Where can I find UML diagrams (instead of reinventing the wheel)?

I am currently trying to draw a set of UML diagrams to represent products, offers, orders, deliveries and payments. These diagrams have probably been invented by a million developers before me.
Are there any efforts to standardize the modeling of such common things? Or even the modeling of specific domains (for example car-manufacturing).
Do you know if there is some sort of repository containing UML diagrams (class diagrams, sequence diagrams, state diagrams...)?
There is a movement for documenting (as opposed to standardizing) models for certain domains. These are called analysis patterns and is a term Martin Fowler came up with. He actually wrote a book called Analysis patterns. Also, he has a dedicated section on his website where he presents some of these patterns accompanied by UML diagrams.
Maybe you'll find some inspiration that will help you in modeling your domain. I've stressed the word inspiration as I think different businesses have different requirements although they operate the same domain so the solutions you might read about may not be appropriate for your problem.
There are many tools out there that do both - but they're generally not free!
Microsoft Visio does both and is extensible. For UML artefacts they come with auto generators into VB/Java template code - but you can modify them to auto-generate any code. There are many users of Visio that have created models from which to use as templates.
Artisan Enterprize is by far the most powerful UML tool (but it's not cheap).
Some would argue that Rational Rose or RUP is the better tool
But for Car-Manufacturing and other similar real world modelling, by far the best tool is Mathworks Simulink (not because it's one of the most expensive). It is by far the best tool beccause you can animate the model - you can prove the model working before generating the slik code (in whatever grammar/language/other Models you care to push it)!
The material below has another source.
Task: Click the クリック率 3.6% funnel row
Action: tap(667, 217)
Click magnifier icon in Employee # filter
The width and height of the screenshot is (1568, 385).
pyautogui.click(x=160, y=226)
You can obtain a student license for around £180; with the 'real thing' pushing £4000 (for car-related artefacts). The full product with all the trimmings is about £15k. Simulink is also extensible with a C like language though there is a .Net addin and APIs to use a plethora of other langhuages. And, just like Visio there is a world-wide forum creating saleable, shareware & freeware real world model templates. Many world-wide Auto-Manufacturers are already using Simulink.
I think that MiniQuark question is really good and will sooner or later be provided by vendors such as Omondo, Rational IBM etc... Users doesn't just need tools, they need models out of the box and just add their business rules inside an existing well defined architecture. Why to develop from scratch a new architecture if the job has already be done ? In Java we use plenty of frameworks, existing methods etc...so why not to go one level higher and reuse architecture ? It is today impossible to guess how a project will evole and new demands are coming every day. We therefore need a stable architecture which has been tested previously and is extensible. I have seen so many projects starting with a nice architecture then realizing in the middle of the project that this is not what is the best and then changing their architecture. Renaming classes, splitting classes, creating packages etc...after the first iteration it is getting a real mess. Could you imagine what we found after 10 iterations !! a total mess !!
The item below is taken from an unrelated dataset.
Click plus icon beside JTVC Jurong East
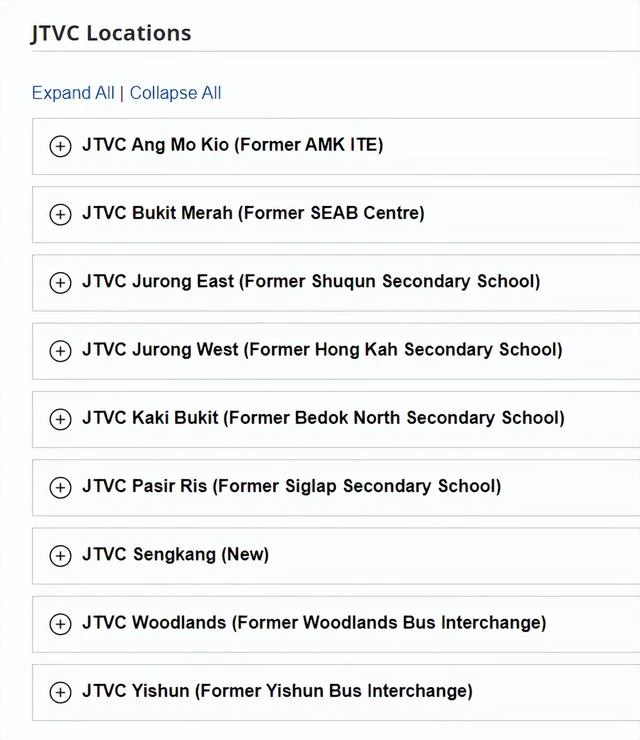[x=60, y=283]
This mess would had been avoided if using a predefined model which has been tested previously because the missing class, or package etc..would have already been created and only a class rename would be sufficient for architecture purposes. Adding business rules methods will end the codding stage before deployment test.
I think there is a confusion between patterns and the initial question which is related to UML model re usability.
There is no today any reusable model out of the box which has been developped. This is really strange but the job has never been done or never been shared.
Omondo has tried to launch an initiative without real success. I have heard that they are working on hundred of out of box models which will be open source and given for free to the community. I hope this will be done because this is really important for me and would save me a lot of time at the beginning of a project.